:: WRITTEN TASK 1 ::
In the article on Angular signals and Rimmel observables, restate the passage that begins at the words "Your app ends" and stops after "and more predictable.", substituting "way of thinking" for "mental model".

Begin TEXT TO READ

Angular Signals vs Rimmel Observables

Angular’s recent push for signals looks shiny at first glance. They promise "fine-grained reactivity" and "fewer recalculations". But here’s what actually happens:

You now have two reactive paradigms: signals and RxJS.

Data from an observable still has to be bridged into a signal.

Events from your UI still go through imperative steps.

Your app ends up with split logic: streams for async work, signals for rendering.

You learn one reactive model, then constantly translate it into another.

That’s unnecessary complexity.

With Rimmel.js, you don’t need signals at all. Observables are already expressive, composable, and powerful enough to handle both async data and complex state. By cutting out the extra layer, you stay in one mental model: streams in, streams out.

The result? Code that feels neat, light, direct, and more predictable.

Why This Matters for Developers

Rimmel.js gives you:

True first-class observables. No pipes, no wrappers.

Cleaner code. Every part of your app speaks one language: streams.

Future-proof thinking. Stream-oriented programming scales elegantly with complexity.

Instant familiarity. If you know RxJS, you already know most of Rimmel.js.

Instead of wrestling with multiple reactivity systems, you can finally focus on what matters: building features, not boilerplate.

The Takeaway

Angular might be the framework you think of when you think "observables", but the reality is that Angular’s observable support is skin-deep. It keeps you juggling async pipes, signals, and RxJS — a constant context-switching tax.

Rimmel.js flips that script. By embracing a stream-oriented paradigm, it turns observables into the natural fabric of your application. Your knowledge of RxJS doesn’t just transfer — it thrives.

End TEXT TO READ
Begin RAW DATA

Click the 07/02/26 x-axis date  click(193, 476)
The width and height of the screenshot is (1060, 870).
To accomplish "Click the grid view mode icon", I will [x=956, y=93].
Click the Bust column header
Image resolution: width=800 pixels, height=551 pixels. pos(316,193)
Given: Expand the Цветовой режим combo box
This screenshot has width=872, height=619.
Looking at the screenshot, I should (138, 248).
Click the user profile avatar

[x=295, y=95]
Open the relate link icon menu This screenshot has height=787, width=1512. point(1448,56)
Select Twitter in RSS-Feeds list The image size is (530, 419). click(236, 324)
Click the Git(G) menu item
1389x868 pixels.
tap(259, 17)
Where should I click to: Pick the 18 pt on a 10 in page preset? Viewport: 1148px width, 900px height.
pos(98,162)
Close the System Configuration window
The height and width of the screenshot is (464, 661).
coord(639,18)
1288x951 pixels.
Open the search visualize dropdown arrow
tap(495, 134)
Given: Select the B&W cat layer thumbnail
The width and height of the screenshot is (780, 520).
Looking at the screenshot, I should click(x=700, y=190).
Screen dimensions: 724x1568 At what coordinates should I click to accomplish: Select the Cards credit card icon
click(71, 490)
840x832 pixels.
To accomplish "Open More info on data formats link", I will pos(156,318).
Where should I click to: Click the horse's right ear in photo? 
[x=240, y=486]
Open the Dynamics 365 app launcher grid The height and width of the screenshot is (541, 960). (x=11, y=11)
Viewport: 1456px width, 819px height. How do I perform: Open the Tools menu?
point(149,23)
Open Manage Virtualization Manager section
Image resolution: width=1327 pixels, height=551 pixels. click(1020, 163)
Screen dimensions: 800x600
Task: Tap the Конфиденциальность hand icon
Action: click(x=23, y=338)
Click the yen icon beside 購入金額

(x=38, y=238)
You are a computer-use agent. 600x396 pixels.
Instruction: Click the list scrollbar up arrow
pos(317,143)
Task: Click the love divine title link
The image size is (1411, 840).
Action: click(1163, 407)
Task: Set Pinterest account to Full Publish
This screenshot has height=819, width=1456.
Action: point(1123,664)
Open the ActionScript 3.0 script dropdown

End RAW DATA

:: WRITTEN TASK 2 ::
Transcribe, without changes, the part of the stored dataset items listing that begins at the line containing "Select Twitter in" and stops after the line containing "Action: click(1163, 407)".

:: COMPLETE RESPONSE 1 ::
Your app ends up with split logic: streams for async work, signals for rendering.

You learn one reactive model, then constantly translate it into another.

That’s unnecessary complexity.

With Rimmel.js, you don’t need signals at all. Observables are already expressive, composable, and powerful enough to handle both async data and complex state. By cutting out the extra layer, you stay in one way of thinking: streams in, streams out.

The result? Code that feels neat, light, direct, and more predictable.

:: COMPLETE RESPONSE 2 ::
Select Twitter in RSS-Feeds list The image size is (530, 419). click(236, 324)
Click the Git(G) menu item
1389x868 pixels.
tap(259, 17)
Where should I click to: Pick the 18 pt on a 10 in page preset? Viewport: 1148px width, 900px height.
pos(98,162)
Close the System Configuration window
The height and width of the screenshot is (464, 661).
coord(639,18)
1288x951 pixels.
Open the search visualize dropdown arrow
tap(495, 134)
Given: Select the B&W cat layer thumbnail
The width and height of the screenshot is (780, 520).
Looking at the screenshot, I should click(x=700, y=190).
Screen dimensions: 724x1568 At what coordinates should I click to accomplish: Select the Cards credit card icon
click(71, 490)
840x832 pixels.
To accomplish "Open More info on data formats link", I will pos(156,318).
Where should I click to: Click the horse's right ear in photo? 
[x=240, y=486]
Open the Dynamics 365 app launcher grid The height and width of the screenshot is (541, 960). (x=11, y=11)
Viewport: 1456px width, 819px height. How do I perform: Open the Tools menu?
point(149,23)
Open Manage Virtualization Manager section
Image resolution: width=1327 pixels, height=551 pixels. click(1020, 163)
Screen dimensions: 800x600
Task: Tap the Конфиденциальность hand icon
Action: click(x=23, y=338)
Click the yen icon beside 購入金額

(x=38, y=238)
You are a computer-use agent. 600x396 pixels.
Instruction: Click the list scrollbar up arrow
pos(317,143)
Task: Click the love divine title link
The image size is (1411, 840).
Action: click(1163, 407)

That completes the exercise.